Folk tales have served an important role in in the different cultures of human beings. They can be seen as a form of knowledge and education, as their ending morals influence a person’s attitude and behavior. In addition to acting as a moral guidebook, folk tales offer explanations of events or phenomena that cannot be explained through basic means. While Birago Diop’s African folk tale, “The Humps”, still offers a moral for people in the end, the folk tale focuses more on finding out an explanation for wonders in nature. The narrator tells a story, an explanation for the humps of Senegal (the Point of Alamdies). Through his story, he is able to give an interesting and detailed account of how they came to be, providing both a form of knowledge and entertainment.
The story begins with the narrator and a young girl named Violet. From a distance, Violet notices the Points of Alamdies, questioning what made them so famous. The narrator is very confident in his reply, telling the story of Momar and his two wives, Khary and Koumba. Khary is Momar’s first wife. She has a minor hump on her back, and lashes her anger out on other people, “She could have filled ten calabashes with her jealousy and emptied them down a well, and she would still have had enough to fill ten times gourds in the depths of her coal-black heart” (2). Momar, who had been growing tired of having to work all day, decides to take his second wife, Koumba. Koumba also has a hump on her back, but much larger than Khary’s, described as it “exceeded all proportions of what a decent hump should be. When she turned her back you would have thought that there was a dyers pot holding up both her neckerchief and the calabash carried on her head” (3). However, Koumba was still friendly and sweet-natured, despite people being spiteful against her because of her outrageous hump. In addition, she was extremely helpful to Momar and Khary. Momar showed appreciation, but this made Khary even more hateful towards Koumba.
One day, an old woman tells Koumba that she had been watching her, “’I have known how good is your heart and how great is your merit, as long as you have known your right hand from your left’” (5). She rewards Koumba by telling her how to be rid of the hump on her back.

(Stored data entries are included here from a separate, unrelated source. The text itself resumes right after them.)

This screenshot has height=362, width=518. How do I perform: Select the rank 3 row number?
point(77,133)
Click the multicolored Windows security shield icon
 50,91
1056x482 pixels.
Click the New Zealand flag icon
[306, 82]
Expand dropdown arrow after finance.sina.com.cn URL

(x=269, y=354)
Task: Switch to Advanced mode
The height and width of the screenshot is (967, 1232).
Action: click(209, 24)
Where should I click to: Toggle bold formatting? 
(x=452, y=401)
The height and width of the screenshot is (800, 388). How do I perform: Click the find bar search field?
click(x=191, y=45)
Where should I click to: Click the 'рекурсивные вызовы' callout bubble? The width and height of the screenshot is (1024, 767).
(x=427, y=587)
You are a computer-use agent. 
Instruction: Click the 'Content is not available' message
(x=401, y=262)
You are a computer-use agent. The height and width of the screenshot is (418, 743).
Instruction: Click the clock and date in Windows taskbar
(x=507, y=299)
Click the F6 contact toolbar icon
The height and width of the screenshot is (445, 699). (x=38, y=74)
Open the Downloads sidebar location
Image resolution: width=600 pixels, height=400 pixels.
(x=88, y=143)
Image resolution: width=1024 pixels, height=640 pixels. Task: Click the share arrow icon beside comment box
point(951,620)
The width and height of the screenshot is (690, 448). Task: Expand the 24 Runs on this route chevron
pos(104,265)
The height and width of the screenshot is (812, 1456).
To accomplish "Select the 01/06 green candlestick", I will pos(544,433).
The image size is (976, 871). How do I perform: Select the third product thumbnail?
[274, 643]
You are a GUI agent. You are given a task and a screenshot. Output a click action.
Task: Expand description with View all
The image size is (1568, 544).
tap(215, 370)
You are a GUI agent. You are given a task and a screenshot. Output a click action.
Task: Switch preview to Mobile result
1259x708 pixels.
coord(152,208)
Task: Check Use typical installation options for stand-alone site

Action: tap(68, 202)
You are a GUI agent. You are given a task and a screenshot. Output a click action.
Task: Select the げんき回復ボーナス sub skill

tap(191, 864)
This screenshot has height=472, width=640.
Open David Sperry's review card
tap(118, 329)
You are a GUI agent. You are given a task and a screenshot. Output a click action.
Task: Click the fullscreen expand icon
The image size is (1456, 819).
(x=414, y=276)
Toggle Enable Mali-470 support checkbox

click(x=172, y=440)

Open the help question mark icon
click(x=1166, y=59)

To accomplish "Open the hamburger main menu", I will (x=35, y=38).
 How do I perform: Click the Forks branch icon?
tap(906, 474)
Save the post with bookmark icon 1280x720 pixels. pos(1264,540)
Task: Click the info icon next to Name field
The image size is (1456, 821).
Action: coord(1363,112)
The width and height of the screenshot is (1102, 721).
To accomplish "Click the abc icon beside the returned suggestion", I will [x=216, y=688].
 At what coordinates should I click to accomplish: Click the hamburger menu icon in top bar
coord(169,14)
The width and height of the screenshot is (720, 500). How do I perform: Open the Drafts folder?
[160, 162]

She tells her to go to the clay hill of N’Guew during the spirit-maidens’ dance. She must approach one of the spirit maidens and say, “Here, take the child that I have on my back; it is my turn to dance” (5). Koumba does just this, and a spirit maiden took the hump from her back. Koumba flees from the hill to her hut. She is described as much more beautiful after losing her hump, “Her finely braided hair fell on her neck which was now as long and slender as a gazelle’s. Momar saw her as he was leaving the hut of his first wife, thought he was dreaming, and rubbed his eyes many times” (6). Of course, Khary is further enraged with jealousy, she even faints. Koumba, who still retained her pleasant nature and good-heartedness, decides to tell her how to get rid of her hump, as well, despite the way Khary treated her.
Khary repeats what Koumba tells her, but upon telling one of the spirit-maidens to take the child from her back, the spirit replies, “’Oh, no! Not on your life!...you look after this one for me; I’ve been with it for a whole moon and no one has come to claim it’” (7). She plants the hump of Koumba onto Khary’s back, and all the spirits disappear. Khary could not take it any longer. She runs far into the sea, but does not disappear completely. The two humps on her back stayed jutting out of the ocean. The narrator claims Khary’s two humps to be the humps of Senegal, or the Points of Almadies.
This folk tale gives out two pieces of information. It provides a social moral. Like many other folktales, karma comes up. Koumba, a sweet and pleasant person is removed of her hump, and Khary, an evil-tempered woman, is repaid with two humps and a death in the ocean, as well as her humps jutting out for all to see. Though the moral is fairly simple, this story is mainly a focus on how the Points of Almadies came to be. Folk tales do not only serve to relay moral codes, but give people reasons to explain natural phenomenoms such as the humps of Senegal. This is much like the story of the sleeping giant, a folk tale from the Quinnipiac Indians. A giant who is foul to everyone is made to stay sleeping forever. Even though these folktales do not provide much of a moral, their indication of why things in nature are the way they are is just as interesting, and continues to let the story be passed down from generation to generation.